Interviewer: When you meet with a client for the first time, what are some of the things that you are going to ask that client to bring when it comes to workers comp?
Kevin Roach: I always ask my clients to bring any documentation they have that they feel may be related. If the claim has already been filed, they have an injury number from the Missouri Division of Workers Compensation. I ask for any correspondence from an insurance company and/or employer, as well as any medical records they have. They may have copies of x-rays or MRIs. I also ask for the names and numbers of any doctors you may have treated with.
Witness Statements from Co-Workers Can Be Helpful If the Claim Is Disputed
If there's a dispute as to whether or not the injury happened at work, we like to get any witnesses that may have seen the injury or accident, or anybody that may have knowledge of it shortly after it happened. Anything that you can bring in related to your claim is always helpful.
Why Are Some Workers Compensation Claims Denied?
Interviewer: What are some ways that people can get rejected from receiving workers comp?

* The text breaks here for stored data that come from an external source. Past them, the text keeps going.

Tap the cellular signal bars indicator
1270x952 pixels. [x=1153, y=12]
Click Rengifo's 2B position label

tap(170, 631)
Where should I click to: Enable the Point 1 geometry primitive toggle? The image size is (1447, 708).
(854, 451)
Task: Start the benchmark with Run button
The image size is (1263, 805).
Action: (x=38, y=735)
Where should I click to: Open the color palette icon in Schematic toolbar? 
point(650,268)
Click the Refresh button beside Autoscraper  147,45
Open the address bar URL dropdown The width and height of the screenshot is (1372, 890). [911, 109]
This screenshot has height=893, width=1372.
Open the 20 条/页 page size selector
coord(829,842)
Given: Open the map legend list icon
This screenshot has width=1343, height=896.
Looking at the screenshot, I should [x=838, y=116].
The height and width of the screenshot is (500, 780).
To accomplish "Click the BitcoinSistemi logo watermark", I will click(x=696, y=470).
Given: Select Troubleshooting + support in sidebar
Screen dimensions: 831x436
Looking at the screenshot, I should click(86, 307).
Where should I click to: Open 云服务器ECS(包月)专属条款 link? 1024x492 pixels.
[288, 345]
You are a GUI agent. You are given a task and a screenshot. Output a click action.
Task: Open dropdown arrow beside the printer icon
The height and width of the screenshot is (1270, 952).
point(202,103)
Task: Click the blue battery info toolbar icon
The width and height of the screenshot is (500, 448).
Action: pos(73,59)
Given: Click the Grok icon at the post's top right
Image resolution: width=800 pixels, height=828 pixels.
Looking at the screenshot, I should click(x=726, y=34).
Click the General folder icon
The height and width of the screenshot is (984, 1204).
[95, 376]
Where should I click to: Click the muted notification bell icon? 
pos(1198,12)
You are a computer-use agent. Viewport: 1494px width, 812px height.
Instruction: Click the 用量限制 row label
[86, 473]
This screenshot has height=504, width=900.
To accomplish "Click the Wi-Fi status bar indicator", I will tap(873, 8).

Some Claims Are Illegitimately Denied and in Others, the Injured Worker Is Released from Medical Care Too Soon
Kevin Roach: I frequently see people whose claims were initially denied; and majority of the time, there’s no legitimate reason. Unfortunately, the system is Missouri is set up to where the insurance company gets to pick the doctors. A lot of times these doctors, they are really dependent on receiving all this business from the insurance companies so they want to keep the insurance companies happy.
This is especially common when employees are unrepresented. Dr. Smith might treat the injured worker, take him off work for a couple of days, and then out of the blue release the employee back to full duties. I see a lot of employees come in to my office with unresolved injury complaints that were released far too early and by this point the employee’s injuries have only worsened, ultimately making a bigger mess for both the employee and the employer.
Some Doctors Chosen by the Insurance Company May Not Attribute the Injury to a Duty Performed at Work
A doctor may say such scenarios as: "Well, this isn't a compensable claim. Maybe you have carpal tunnel" or "This is because you're overweight, or because you have diabetes. That's what caused your carpal tunnel." They will deny your claim for any reason they can find; ultimately stating that your work was not the prevailing factor.
Lack of Notice Can Result in a Claim Being Denied
In Missouri, that's what they have to show. They have to show that your work injury was the prevailing factor. That means it wasn't caused by something else that you did outside of work. I see frequently in occupational disease claims where the claim is denied and there's really not a legitimate reason for it. Another reason they are denied is the lack of notice. Maybe several months went by before they notified their employer of their injury so they are denied as well.